▸ **DESCRIPTION OF THE TASK**
Reproduce the material verbatim, from the line containing "Where should I click to: Click the bold" through the line containing "click(x=92, y=71)".

▸ **STORED ROWS**
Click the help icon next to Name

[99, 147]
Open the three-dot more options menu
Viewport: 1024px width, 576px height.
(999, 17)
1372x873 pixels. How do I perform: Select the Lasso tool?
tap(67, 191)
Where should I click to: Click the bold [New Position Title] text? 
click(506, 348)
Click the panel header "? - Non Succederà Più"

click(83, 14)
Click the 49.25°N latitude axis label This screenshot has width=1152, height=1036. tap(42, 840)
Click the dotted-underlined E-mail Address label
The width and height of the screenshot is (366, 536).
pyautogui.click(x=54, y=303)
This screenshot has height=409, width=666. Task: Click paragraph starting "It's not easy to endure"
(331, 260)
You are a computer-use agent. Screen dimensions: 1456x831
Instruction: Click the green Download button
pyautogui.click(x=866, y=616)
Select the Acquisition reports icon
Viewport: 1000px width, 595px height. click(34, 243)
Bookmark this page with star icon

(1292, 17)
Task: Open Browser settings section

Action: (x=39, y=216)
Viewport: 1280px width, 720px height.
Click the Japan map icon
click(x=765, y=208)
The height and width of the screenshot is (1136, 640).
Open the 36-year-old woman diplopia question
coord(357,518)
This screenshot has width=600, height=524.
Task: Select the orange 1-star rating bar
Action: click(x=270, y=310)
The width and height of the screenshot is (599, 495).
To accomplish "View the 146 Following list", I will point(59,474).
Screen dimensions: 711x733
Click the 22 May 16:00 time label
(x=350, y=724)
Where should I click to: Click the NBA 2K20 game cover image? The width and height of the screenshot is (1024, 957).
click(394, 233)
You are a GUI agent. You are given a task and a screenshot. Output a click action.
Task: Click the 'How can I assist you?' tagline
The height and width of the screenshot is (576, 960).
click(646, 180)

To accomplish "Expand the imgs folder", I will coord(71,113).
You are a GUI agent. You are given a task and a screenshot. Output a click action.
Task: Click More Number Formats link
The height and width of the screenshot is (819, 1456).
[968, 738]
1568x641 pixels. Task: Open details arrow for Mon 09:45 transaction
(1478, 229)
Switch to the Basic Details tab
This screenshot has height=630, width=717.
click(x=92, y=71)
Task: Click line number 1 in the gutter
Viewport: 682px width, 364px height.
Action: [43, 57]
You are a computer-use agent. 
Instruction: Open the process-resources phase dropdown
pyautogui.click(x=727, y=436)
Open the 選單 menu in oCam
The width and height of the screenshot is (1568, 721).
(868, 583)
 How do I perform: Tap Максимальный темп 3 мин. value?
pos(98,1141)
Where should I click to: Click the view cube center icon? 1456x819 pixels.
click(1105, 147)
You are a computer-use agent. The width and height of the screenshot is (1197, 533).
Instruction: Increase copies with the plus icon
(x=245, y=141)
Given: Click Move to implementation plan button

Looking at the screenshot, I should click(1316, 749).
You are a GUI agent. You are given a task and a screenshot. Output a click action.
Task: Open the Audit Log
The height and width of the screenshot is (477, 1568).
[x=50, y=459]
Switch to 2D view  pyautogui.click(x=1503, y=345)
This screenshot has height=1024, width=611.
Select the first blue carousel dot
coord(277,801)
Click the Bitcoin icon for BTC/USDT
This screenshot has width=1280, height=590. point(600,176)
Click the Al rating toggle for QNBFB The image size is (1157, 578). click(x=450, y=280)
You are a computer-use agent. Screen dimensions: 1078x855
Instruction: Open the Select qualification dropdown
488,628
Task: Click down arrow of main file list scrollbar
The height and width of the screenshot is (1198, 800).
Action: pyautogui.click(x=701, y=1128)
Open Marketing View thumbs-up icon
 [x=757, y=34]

▸ **FINAL RESULT**
Where should I click to: Click the bold [New Position Title] text? 
click(506, 348)
Click the panel header "? - Non Succederà Più"

click(83, 14)
Click the 49.25°N latitude axis label This screenshot has width=1152, height=1036. tap(42, 840)
Click the dotted-underlined E-mail Address label
The width and height of the screenshot is (366, 536).
pyautogui.click(x=54, y=303)
This screenshot has height=409, width=666. Task: Click paragraph starting "It's not easy to endure"
(331, 260)
You are a computer-use agent. Screen dimensions: 1456x831
Instruction: Click the green Download button
pyautogui.click(x=866, y=616)
Select the Acquisition reports icon
Viewport: 1000px width, 595px height. click(34, 243)
Bookmark this page with star icon

(1292, 17)
Task: Open Browser settings section

Action: (x=39, y=216)
Viewport: 1280px width, 720px height.
Click the Japan map icon
click(x=765, y=208)
The height and width of the screenshot is (1136, 640).
Open the 36-year-old woman diplopia question
coord(357,518)
This screenshot has width=600, height=524.
Task: Select the orange 1-star rating bar
Action: click(x=270, y=310)
The width and height of the screenshot is (599, 495).
To accomplish "View the 146 Following list", I will point(59,474).
Screen dimensions: 711x733
Click the 22 May 16:00 time label
(x=350, y=724)
Where should I click to: Click the NBA 2K20 game cover image? The width and height of the screenshot is (1024, 957).
click(394, 233)
You are a GUI agent. You are given a task and a screenshot. Output a click action.
Task: Click the 'How can I assist you?' tagline
The height and width of the screenshot is (576, 960).
click(646, 180)

To accomplish "Expand the imgs folder", I will coord(71,113).
You are a GUI agent. You are given a task and a screenshot. Output a click action.
Task: Click More Number Formats link
The height and width of the screenshot is (819, 1456).
[968, 738]
1568x641 pixels. Task: Open details arrow for Mon 09:45 transaction
(1478, 229)
Switch to the Basic Details tab
This screenshot has height=630, width=717.
click(x=92, y=71)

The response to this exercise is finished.